→ REQUIRED WORK: Go through the records and report each line in which the word "Task" occurs.

→ DATA SHOWN:
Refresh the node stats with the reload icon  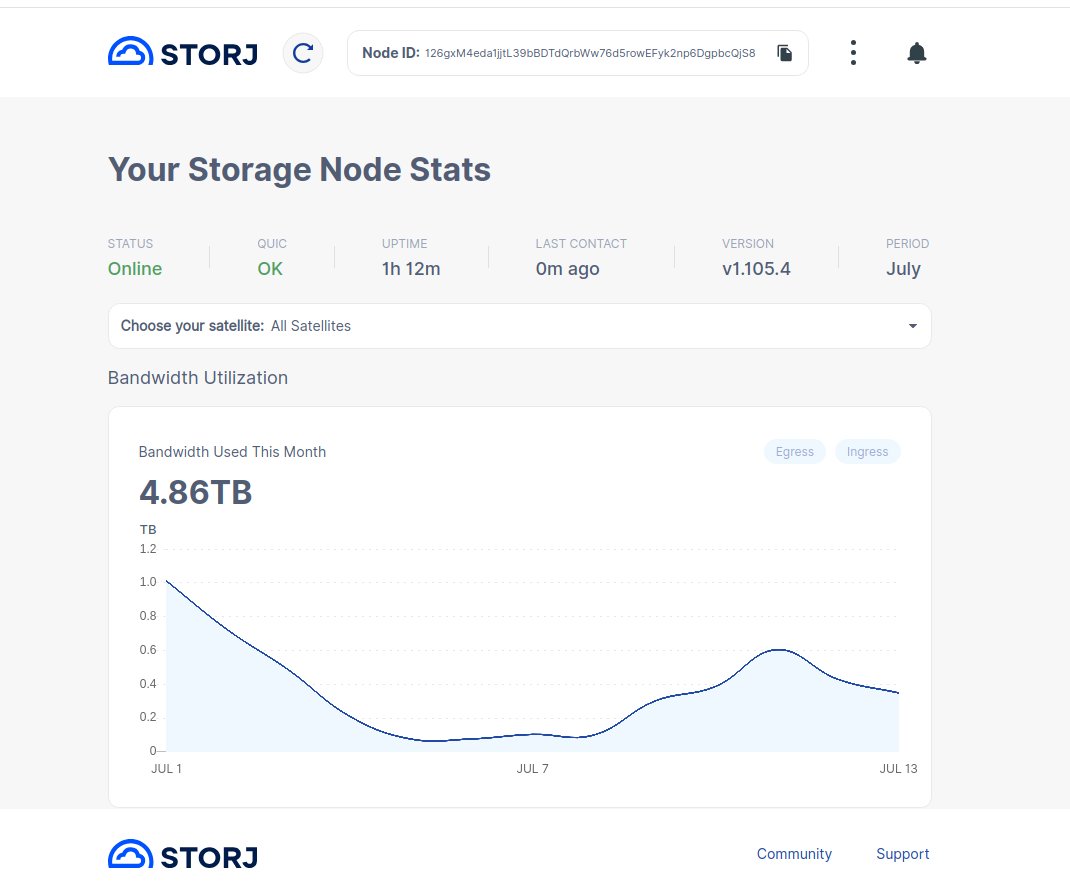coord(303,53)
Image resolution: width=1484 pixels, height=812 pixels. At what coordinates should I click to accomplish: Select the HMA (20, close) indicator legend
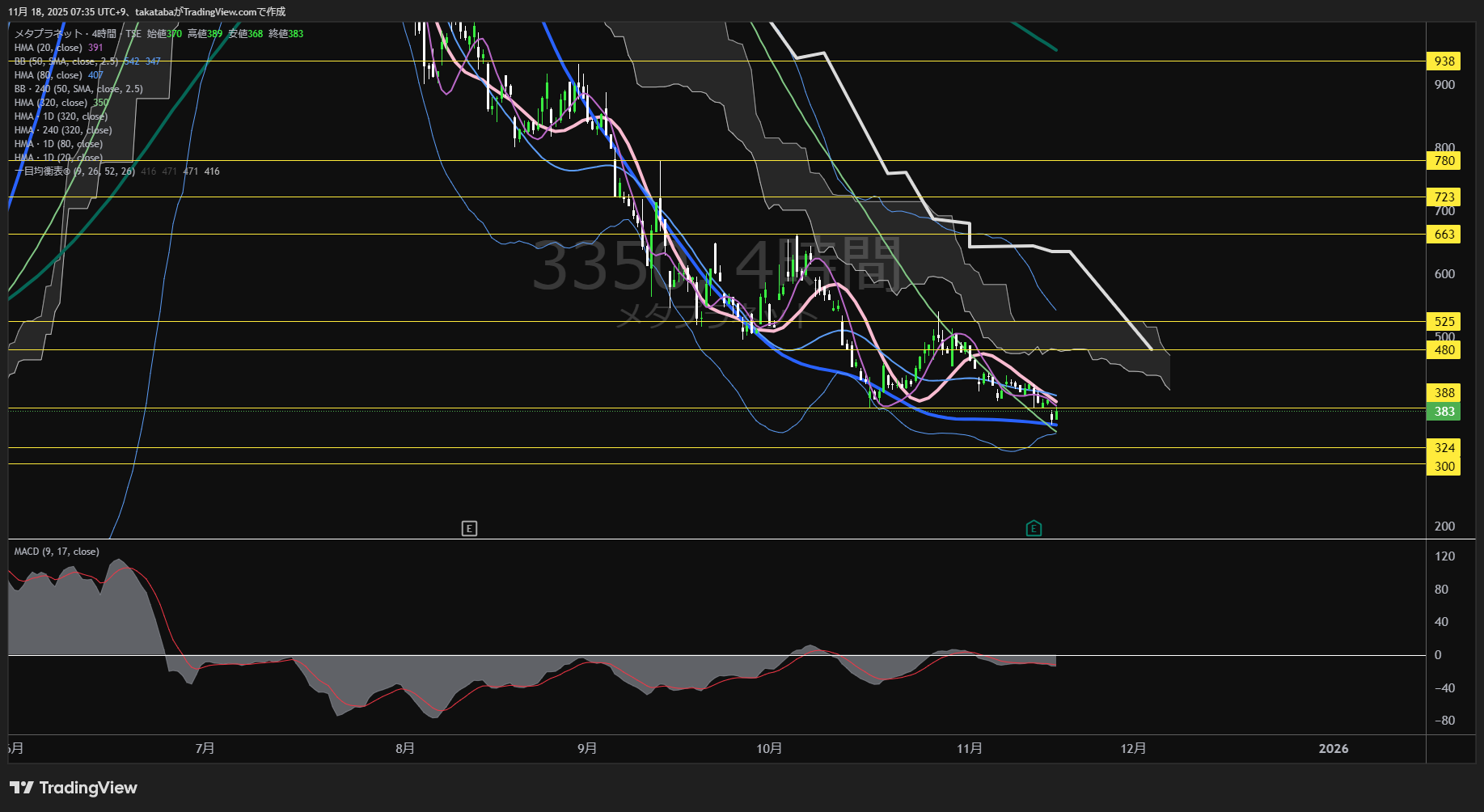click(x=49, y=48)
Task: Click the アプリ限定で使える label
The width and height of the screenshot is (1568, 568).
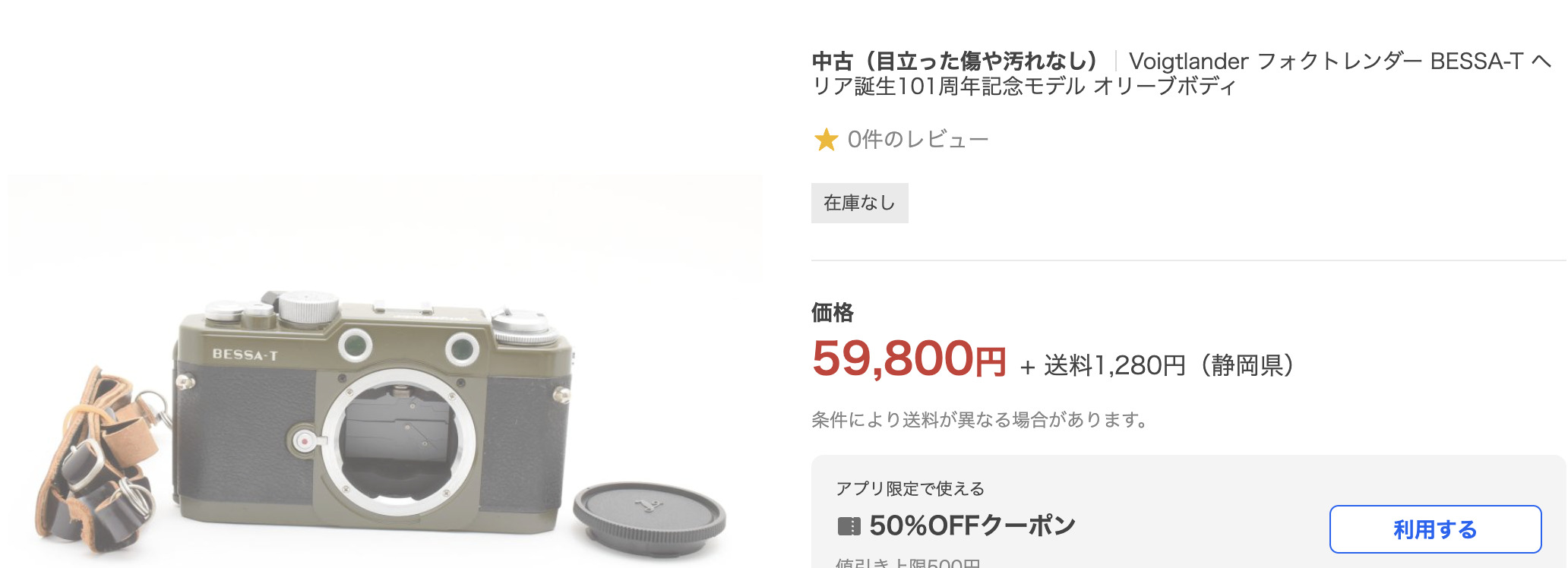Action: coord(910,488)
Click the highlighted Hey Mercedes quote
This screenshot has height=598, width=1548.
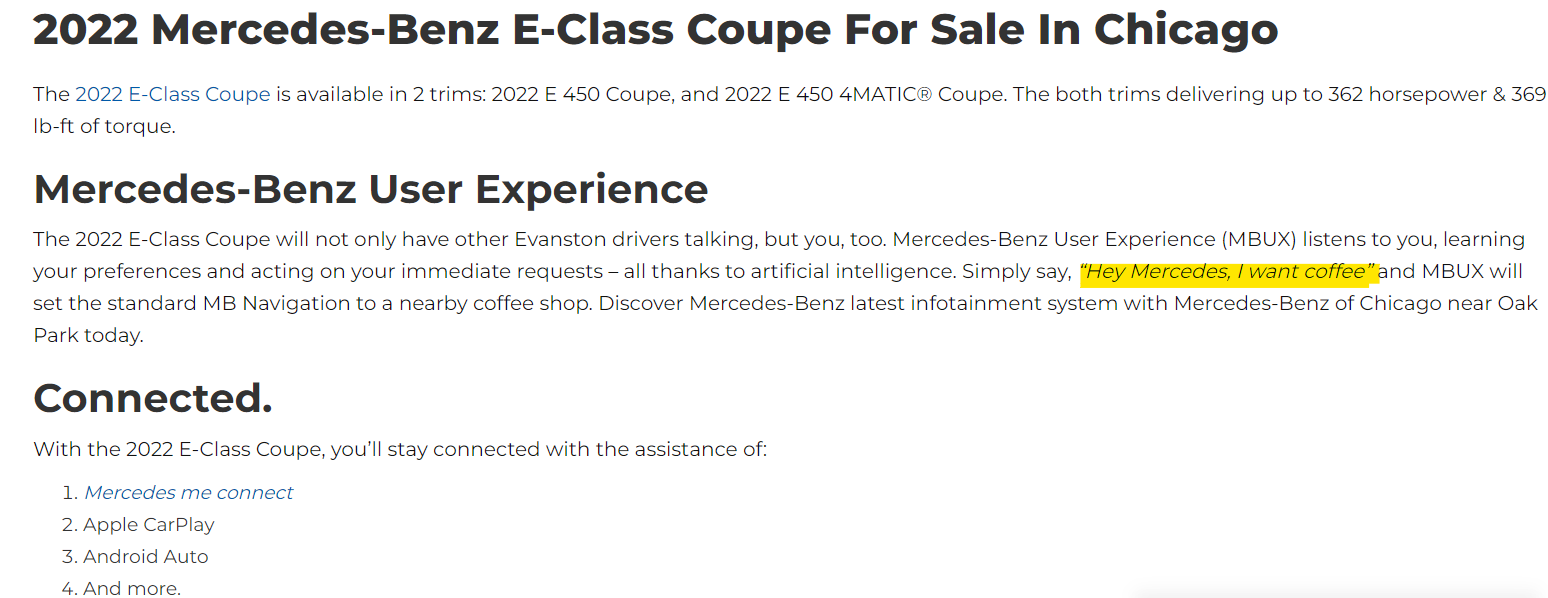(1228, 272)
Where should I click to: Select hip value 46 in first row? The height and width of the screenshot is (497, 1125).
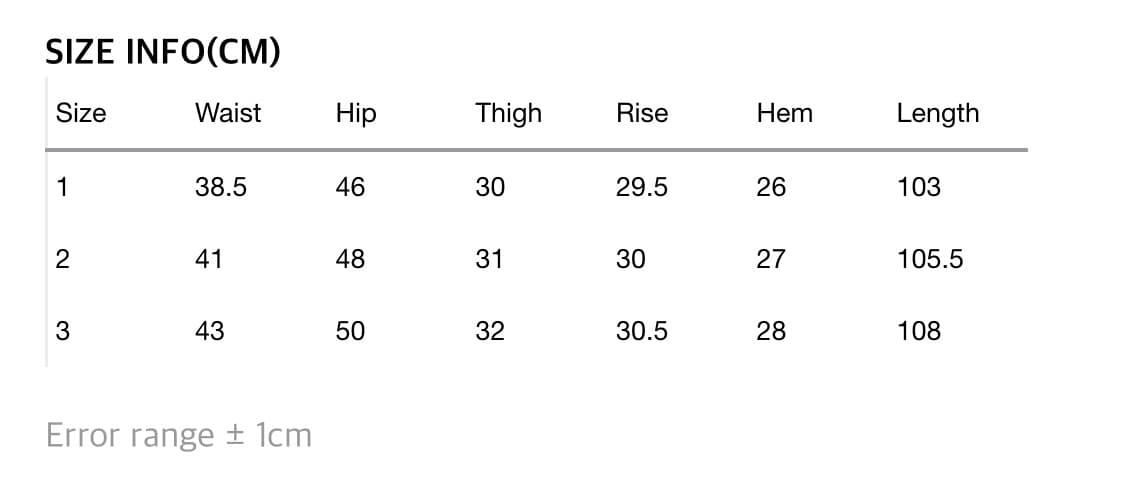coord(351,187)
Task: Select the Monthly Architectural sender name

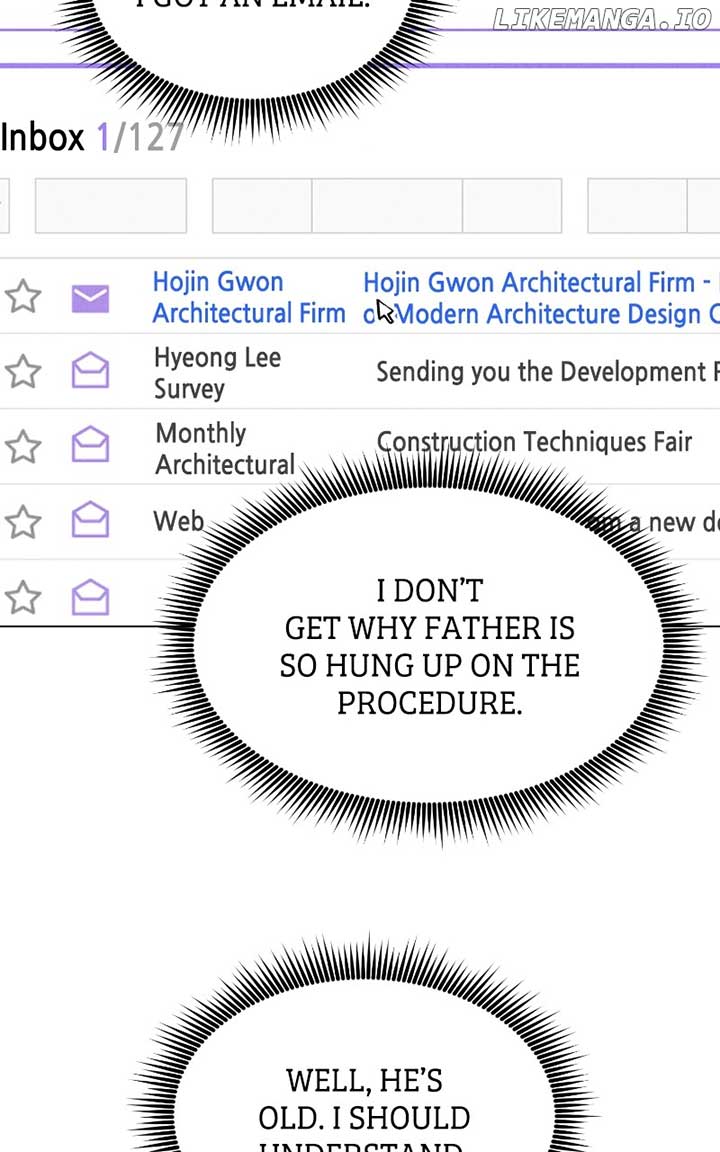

→ WRITTEN SOLUTION:
Task: Click the アプリ限定で使える label
Task: Select the Monthly Architectural sender name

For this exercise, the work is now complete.